BACKGROUND: One of the greatest problems in treating advanced prostate carcinoma is monitoring the therapeutic response of bone metastases. As these metastases are mainly osteosclerotic and lead to a markedly increased bone calcium requirement that may give rise to an imbalance in calcium homeostasis, the authors investigated whether changes in calcium balance may be useful for evaluating the response of bone metastases to treatment. METHODS: The study involved 268 prostate carcinoma patients: 142 in Stage A-C2 (International Union Against Cancer [UICC] staging system, 1998) and 126 with bone metastases who had failed to respond to hormone therapy and were receiving chemotherapy.

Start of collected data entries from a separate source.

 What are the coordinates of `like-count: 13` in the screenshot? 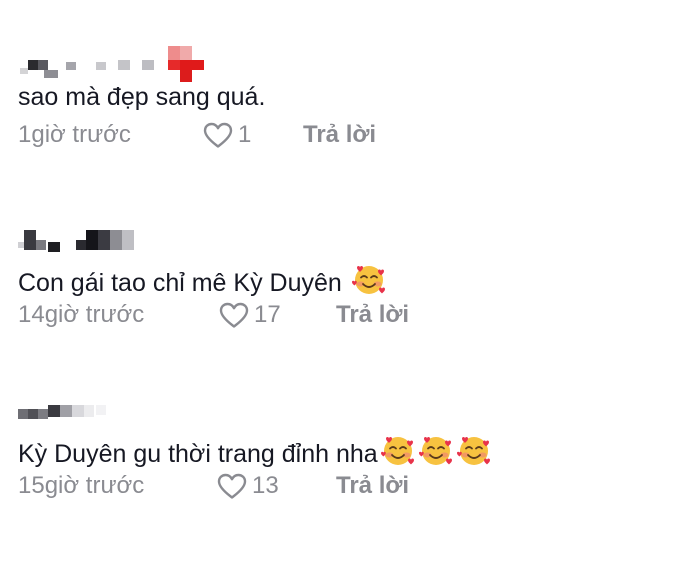 It's located at (266, 486).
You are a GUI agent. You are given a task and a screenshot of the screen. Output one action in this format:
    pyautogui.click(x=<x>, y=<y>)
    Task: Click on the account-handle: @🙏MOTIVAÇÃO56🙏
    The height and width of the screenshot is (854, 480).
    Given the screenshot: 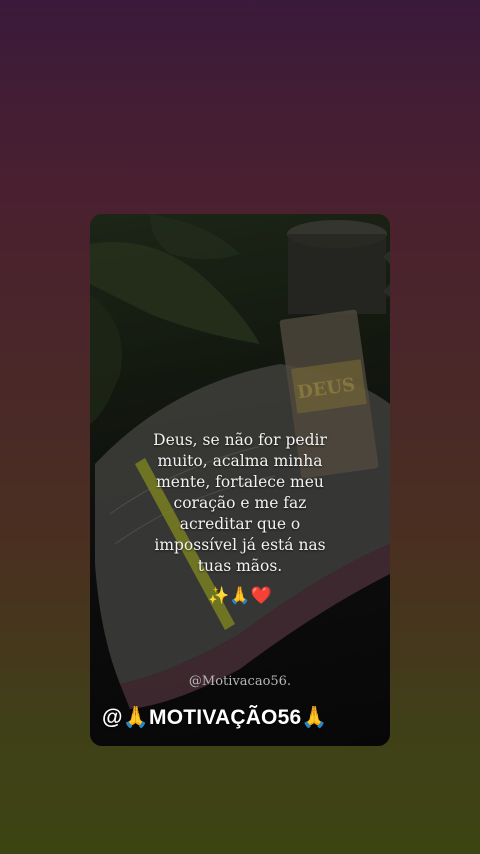 What is the action you would take?
    pyautogui.click(x=215, y=718)
    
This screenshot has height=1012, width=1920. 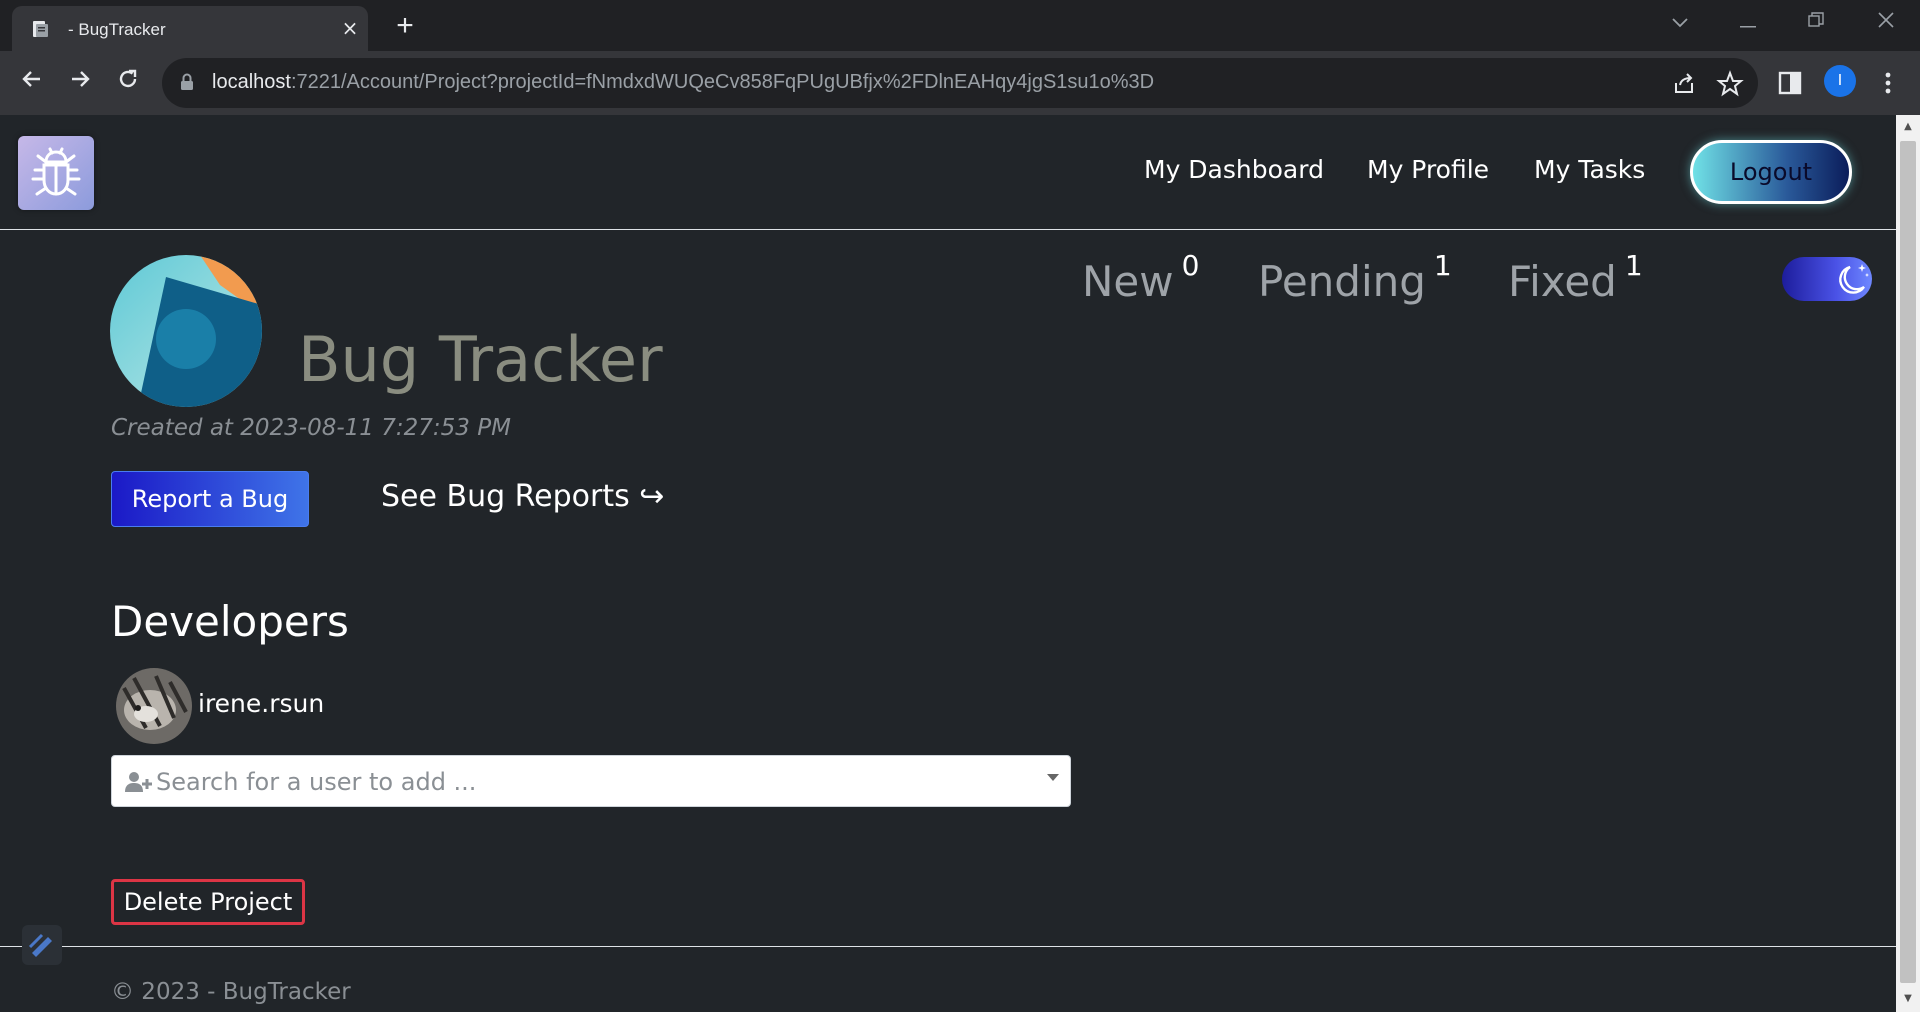 I want to click on stat-fixed-label: Fixed, so click(x=1562, y=282).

Prostate-specific antigen (PSA), calcium and phosphate metabolism, and the main bone formation and resorption markers were all assayed before and after chemotherapy. RESULTS: Of the 126 patients on chemotherapy, 109 were evaluable for response: according to standard criteria, 25 (23%) had improved, 43 (39.5%) were unchanged, and 41 (37.5%) had worsened. All of the improved and 16 unchanged patients had decreased PSA and bone marker levels and an increased urinary calcium/creatinine ratio (UCa/Cr); the worsened patients had increased PSA and bone marker levels, and their UCa/Cr decreased after only six treatment cycles. PSA and UCa/Cr were the biochemical markers whose changes showed the best agreement with treatment response. CONCLUSION: The UCa/Cr ratio was the most useful marker of clinical response, mainly because it allowed an early decision to continue or to stop chemotherapy. Furthermore, UCa/Cr and PSA together identified a percentage of patients classified as unchanged on the basis of standard criteria but whose condition had actually improved.